This May, Mental Health Awareness Month, a designated national campaign titled is being held to challenge Americans to back the dialogue on mental health with practical, everyday actions by revealing that resilience is not about ‘toughing it out’ alone but building support systems, leveraging existing assets, and taking practical and manageable steps. With thousands of Americans still overwhelmed this year, this campaign intends to translate awareness into practical and doable actions.
Throughout the “Remarkably Resilient Together” campaign, the organizers have emphasized three focus areas during Mental Health Awareness Month: end stigma, get educated, and get connected with resources. Instead of jumpstarted crisis, the emphasis is on recognizing early warning signs of change in sleep, appetite, motivation, and patience and on asking for help and providing support before a crisis. Toolkits and websites contain suggestions for conversations, selfcheck questions to ask, and how to respond if someone discloses that they are having a hard time.
One of the main ideas of Remarkably Resilient Together is that we all have a role to play. Jobs and schools and organizations and communities can provide flexibility, time for emotional development, a sense that they value their team members as whole people; homes can foster comfort and acceptance; individuals can normalize asking how one another is faring. Leaders can embody a culture of compassion, not perfection, by both themselves using and normalizing check ins and providing encouragement.
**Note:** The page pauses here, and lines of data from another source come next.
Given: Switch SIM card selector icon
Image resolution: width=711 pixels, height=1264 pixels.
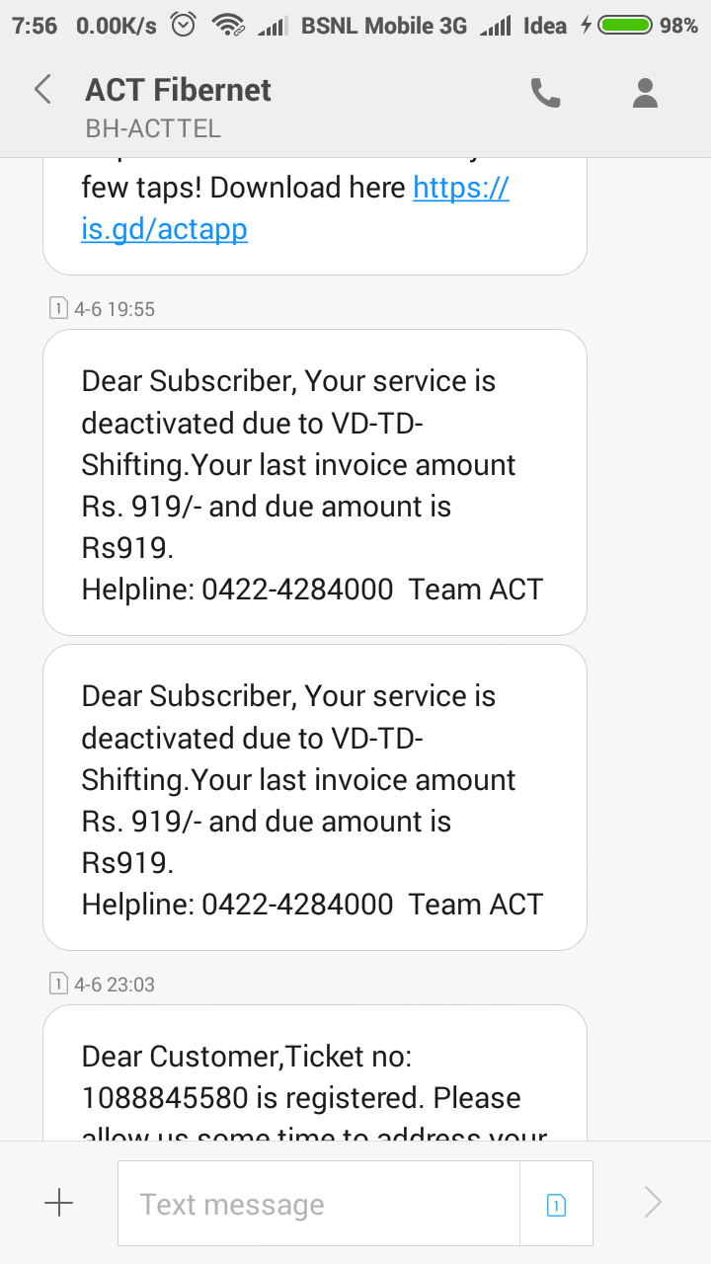Looking at the screenshot, I should tap(556, 1204).
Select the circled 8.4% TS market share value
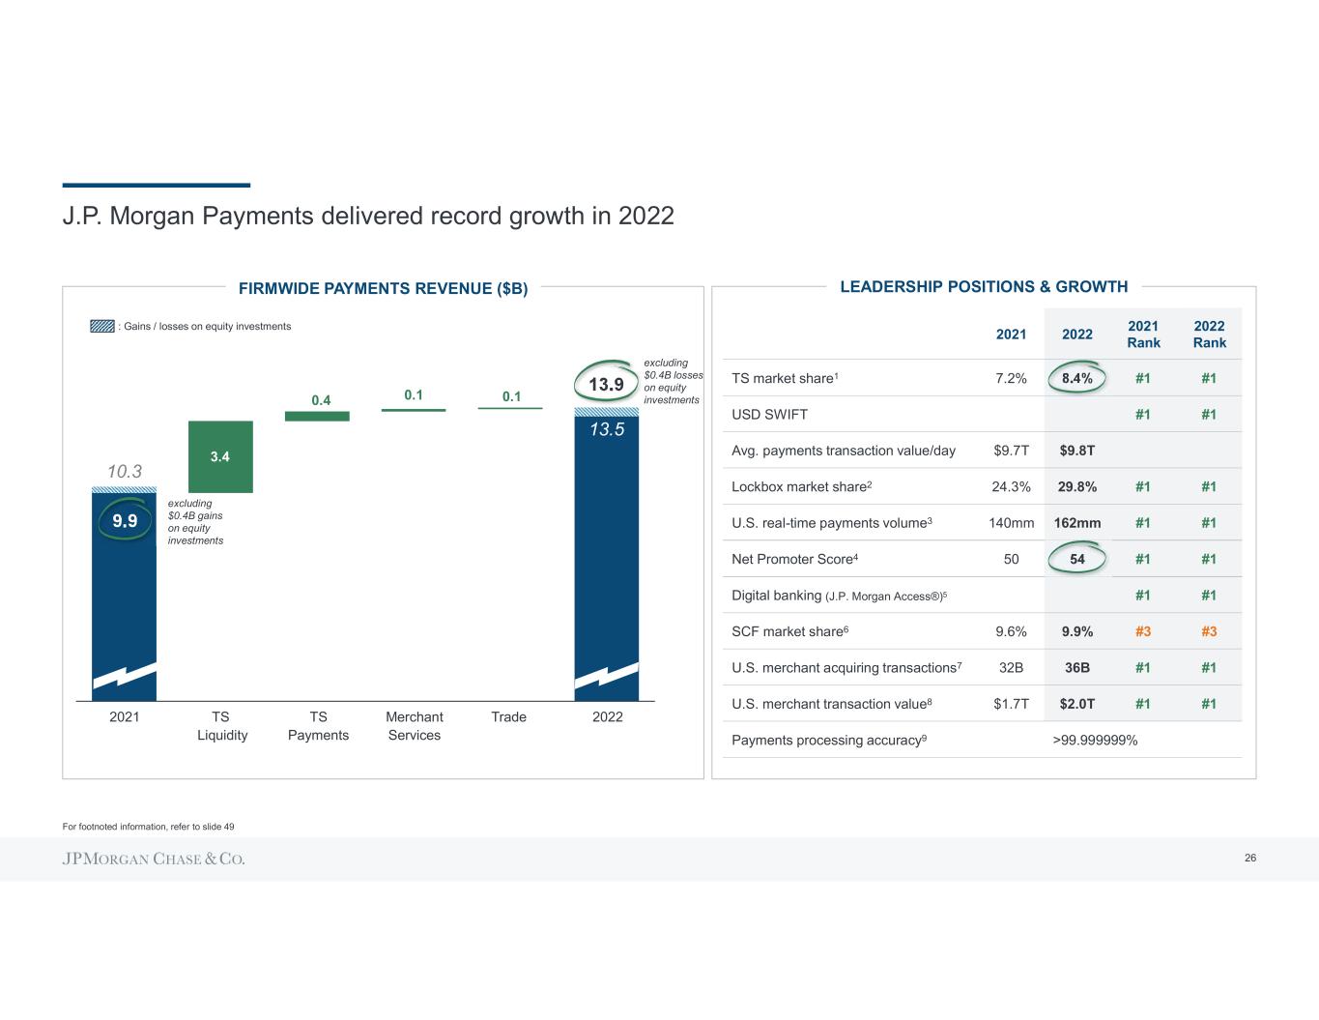Screen dimensions: 1319x1020 click(x=1076, y=378)
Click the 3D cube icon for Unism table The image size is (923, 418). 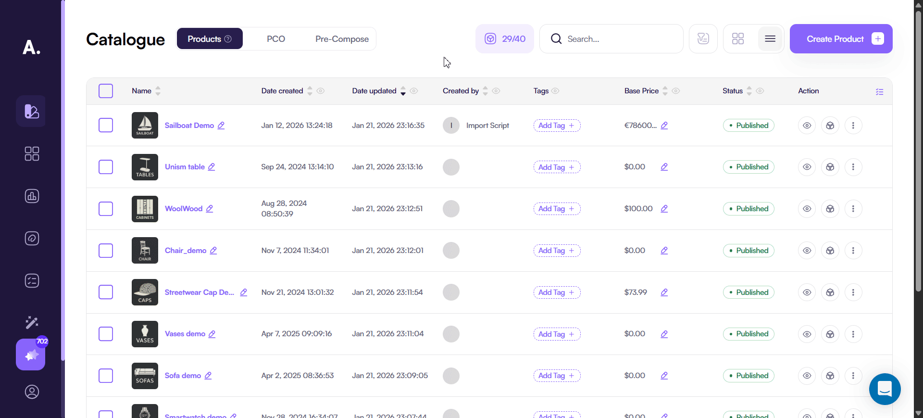[x=830, y=167]
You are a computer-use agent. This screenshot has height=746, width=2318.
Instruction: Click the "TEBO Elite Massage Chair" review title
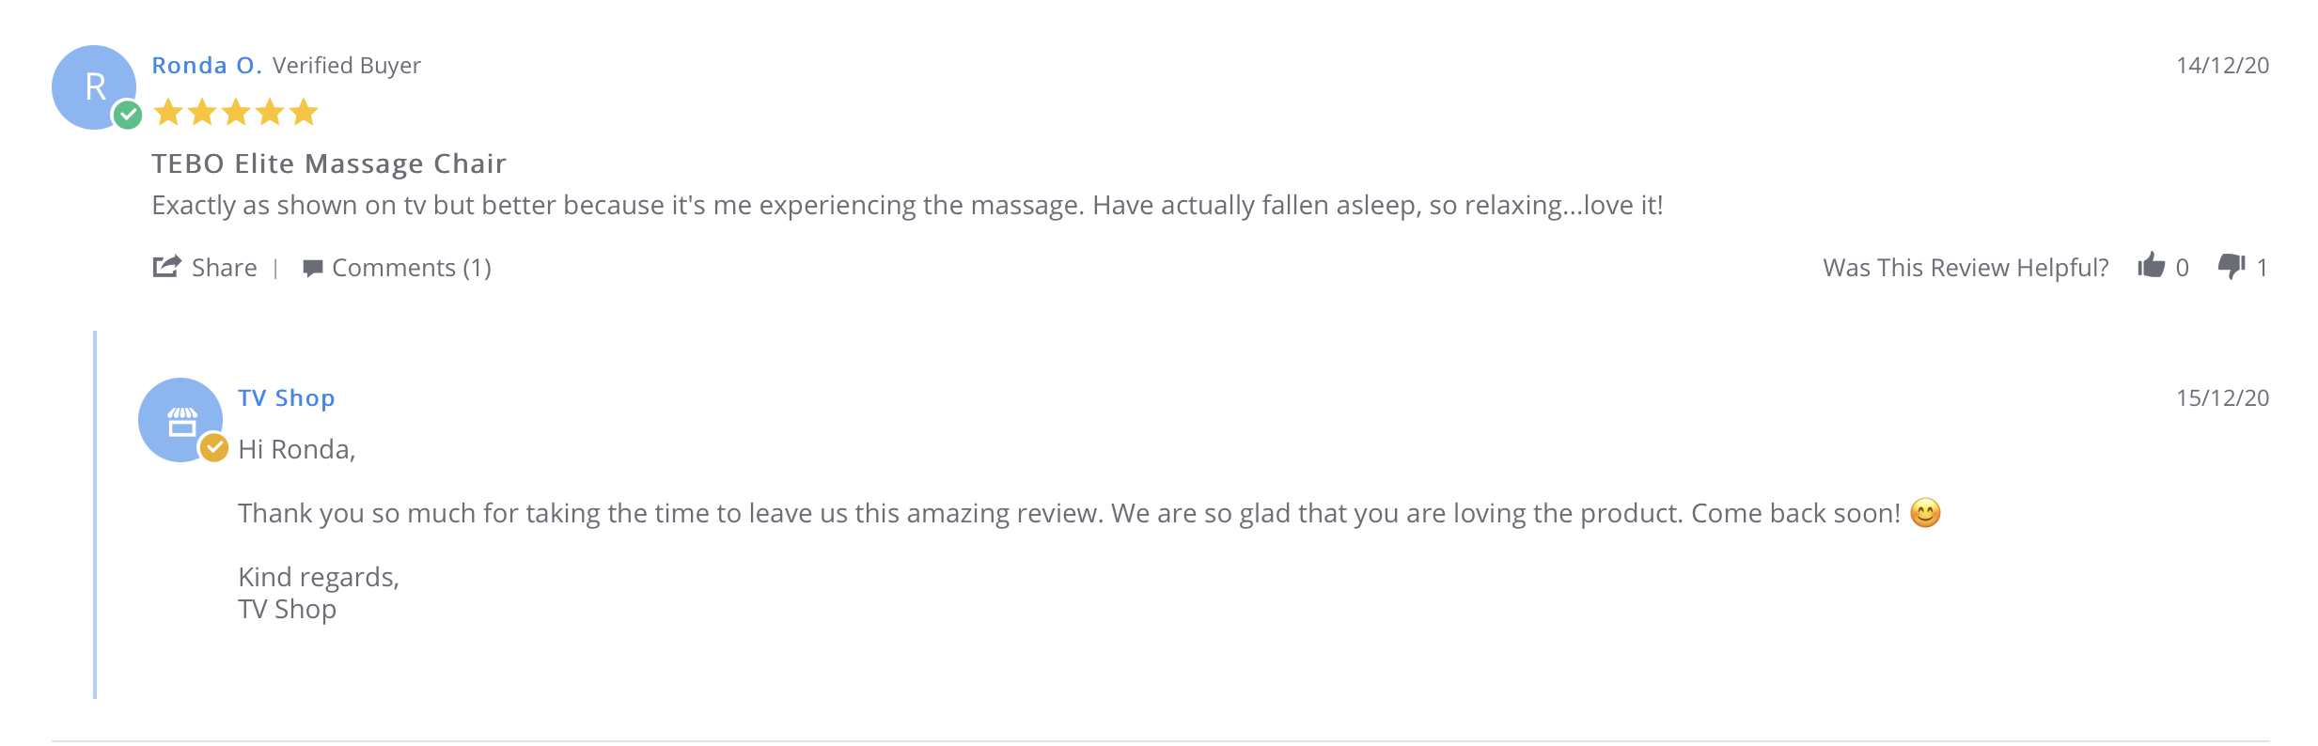pos(329,163)
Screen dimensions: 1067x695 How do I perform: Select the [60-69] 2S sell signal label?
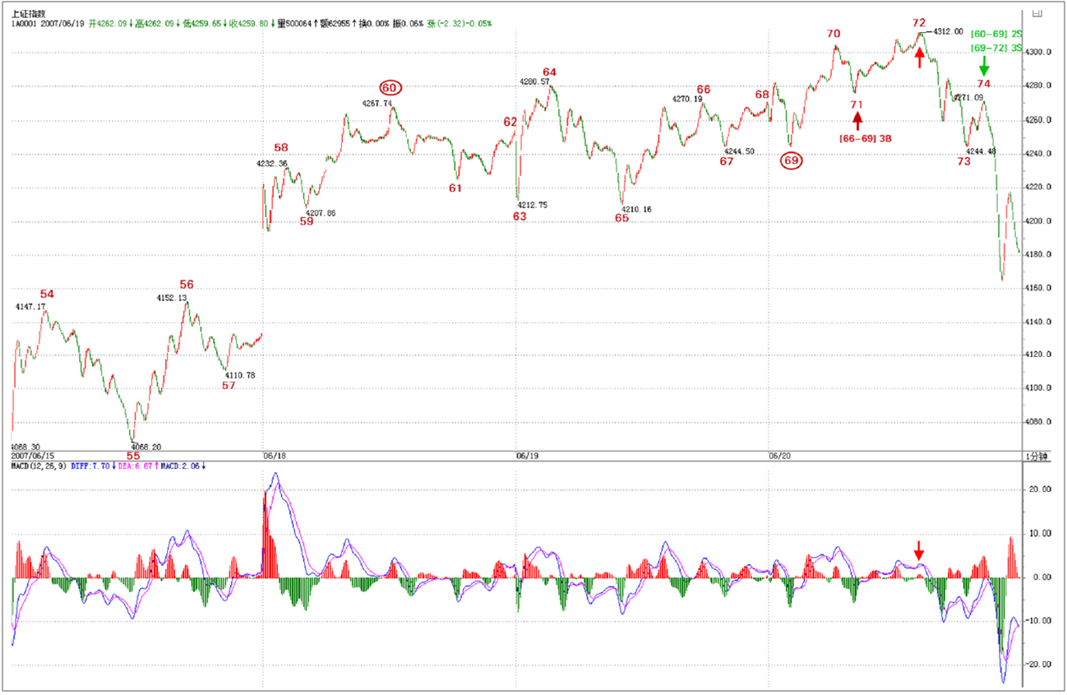click(995, 34)

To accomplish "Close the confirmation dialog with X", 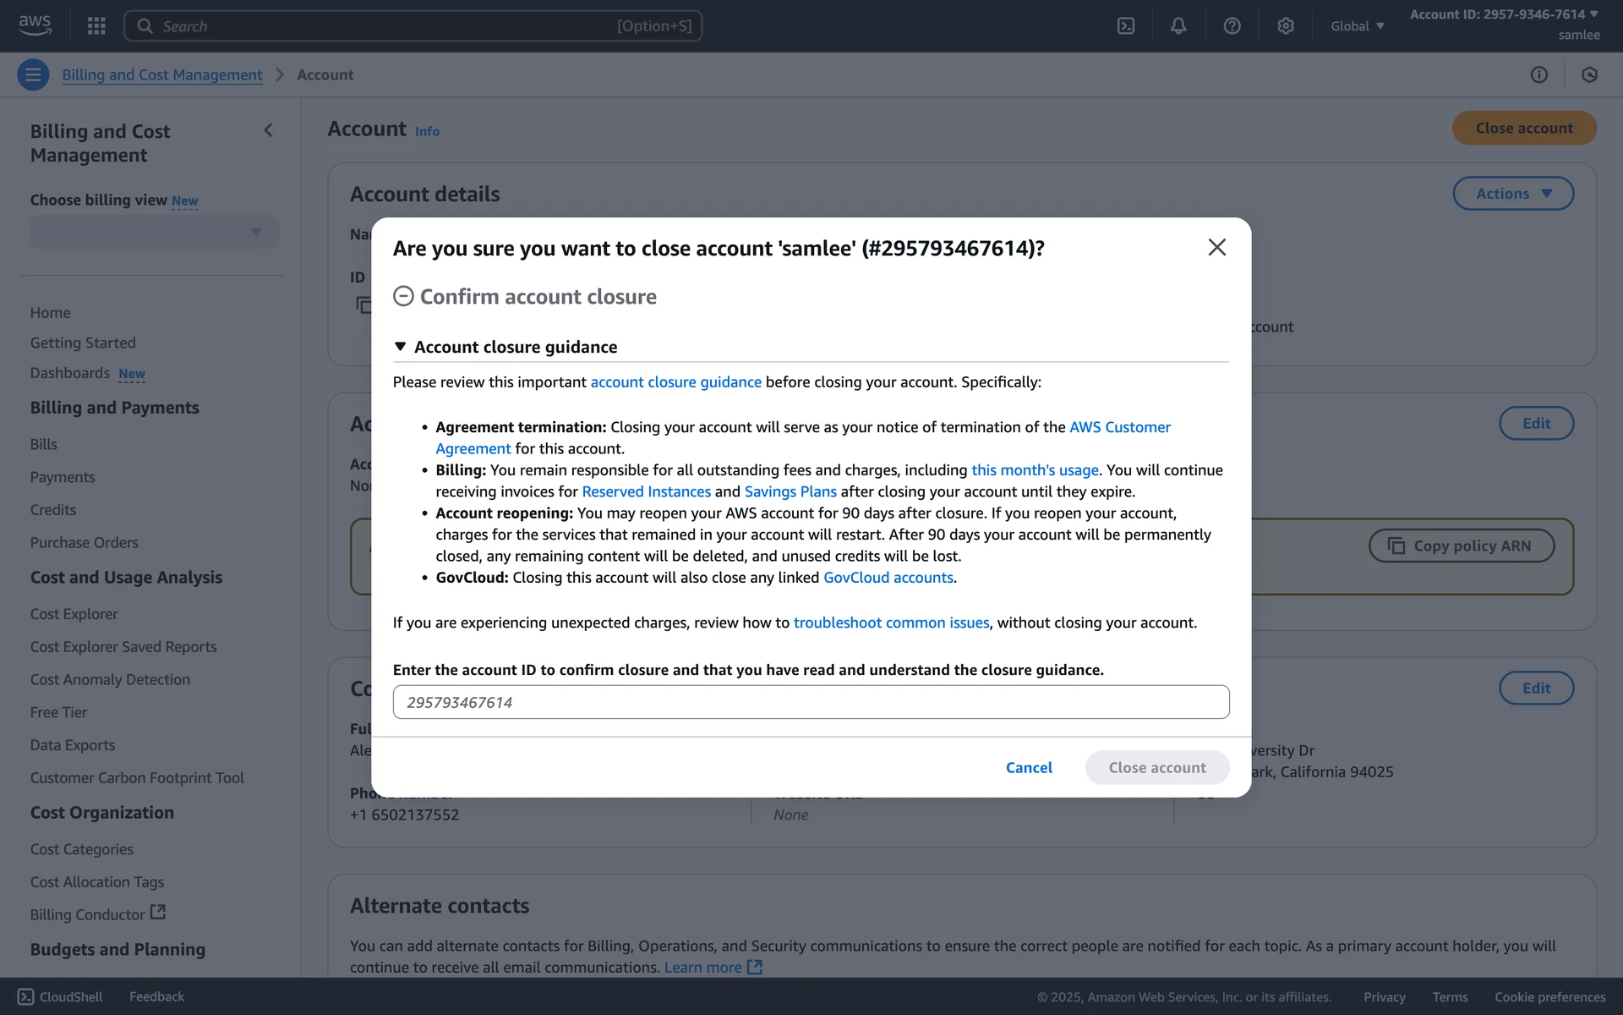I will (x=1216, y=247).
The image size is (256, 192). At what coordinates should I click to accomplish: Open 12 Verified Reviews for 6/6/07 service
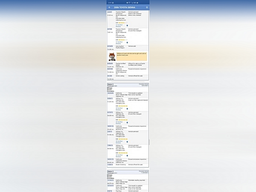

The campaign also recognizes that what constitutes resilience varies across populations. An individual living with chronic illness, discrimination or poverty may require very different resources from an individual experiencing acute stress. It calls for policymakers and institutions to work to remove structural barriers such as unaffordable care or dangerous neighborhoods as well as promoting adaptive, self-managed responses.
For people, Mental Health Awareness month is framed as an invitation, not a mandate. ‘Remarkably Resilient Together’ offers up the following: pick one small thing to do, such as make an appointment for your first therapy session, send a text to ask how a friend is doing, draw the line at work, or research resources available in your neighborhood. The message is straightforward resilience is developed step by step, and nobody has to go it alone.